--- START OF The records ---

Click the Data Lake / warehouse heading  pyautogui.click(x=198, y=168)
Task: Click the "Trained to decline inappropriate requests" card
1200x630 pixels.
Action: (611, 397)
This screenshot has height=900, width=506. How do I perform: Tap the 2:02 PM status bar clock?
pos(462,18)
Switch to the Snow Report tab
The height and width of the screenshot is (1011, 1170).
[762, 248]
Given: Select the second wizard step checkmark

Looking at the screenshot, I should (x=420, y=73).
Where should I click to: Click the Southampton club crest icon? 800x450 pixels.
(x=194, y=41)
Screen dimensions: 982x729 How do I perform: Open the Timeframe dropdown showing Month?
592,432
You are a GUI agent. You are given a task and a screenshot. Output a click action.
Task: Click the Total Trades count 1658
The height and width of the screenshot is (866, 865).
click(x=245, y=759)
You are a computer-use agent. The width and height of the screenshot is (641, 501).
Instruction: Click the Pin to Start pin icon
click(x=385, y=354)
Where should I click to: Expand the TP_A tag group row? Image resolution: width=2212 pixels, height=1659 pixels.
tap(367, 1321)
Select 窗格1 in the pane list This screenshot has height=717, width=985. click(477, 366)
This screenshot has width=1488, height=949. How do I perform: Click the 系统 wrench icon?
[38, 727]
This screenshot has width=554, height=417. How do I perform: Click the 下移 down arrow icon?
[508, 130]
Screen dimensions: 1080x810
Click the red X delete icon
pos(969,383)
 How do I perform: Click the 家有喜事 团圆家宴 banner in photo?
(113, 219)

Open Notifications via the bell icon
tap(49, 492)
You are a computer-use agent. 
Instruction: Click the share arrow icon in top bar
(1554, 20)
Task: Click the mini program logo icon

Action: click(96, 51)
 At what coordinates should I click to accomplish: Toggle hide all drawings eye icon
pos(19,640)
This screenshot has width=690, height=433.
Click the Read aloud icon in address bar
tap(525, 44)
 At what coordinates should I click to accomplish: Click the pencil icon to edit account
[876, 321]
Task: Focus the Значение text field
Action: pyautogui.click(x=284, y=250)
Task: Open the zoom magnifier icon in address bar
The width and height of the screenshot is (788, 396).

--- END OF The records ---

Retype the entries from the line containing "Screen dimensions: 982x729" through the end of the entries, keeping every character the same.

Response to this task:
Screen dimensions: 982x729 How do I perform: Open the Timeframe dropdown showing Month?
592,432
You are a GUI agent. You are given a task and a screenshot. Output a click action.
Task: Click the Total Trades count 1658
The height and width of the screenshot is (866, 865).
click(x=245, y=759)
You are a computer-use agent. The width and height of the screenshot is (641, 501).
Instruction: Click the Pin to Start pin icon
click(x=385, y=354)
Where should I click to: Expand the TP_A tag group row? Image resolution: width=2212 pixels, height=1659 pixels.
tap(367, 1321)
Select 窗格1 in the pane list This screenshot has height=717, width=985. click(477, 366)
This screenshot has width=1488, height=949. How do I perform: Click the 系统 wrench icon?
[38, 727]
This screenshot has width=554, height=417. How do I perform: Click the 下移 down arrow icon?
[508, 130]
Screen dimensions: 1080x810
Click the red X delete icon
pos(969,383)
 How do I perform: Click the 家有喜事 团圆家宴 banner in photo?
(113, 219)

Open Notifications via the bell icon
tap(49, 492)
You are a computer-use agent. 
Instruction: Click the share arrow icon in top bar
(1554, 20)
Task: Click the mini program logo icon

Action: click(96, 51)
 At what coordinates should I click to accomplish: Toggle hide all drawings eye icon
pos(19,640)
This screenshot has width=690, height=433.
Click the Read aloud icon in address bar
tap(525, 44)
 At what coordinates should I click to accomplish: Click the pencil icon to edit account
[876, 321]
Task: Focus the Значение text field
Action: pyautogui.click(x=284, y=250)
Task: Open the zoom magnifier icon in address bar
The width and height of the screenshot is (788, 396).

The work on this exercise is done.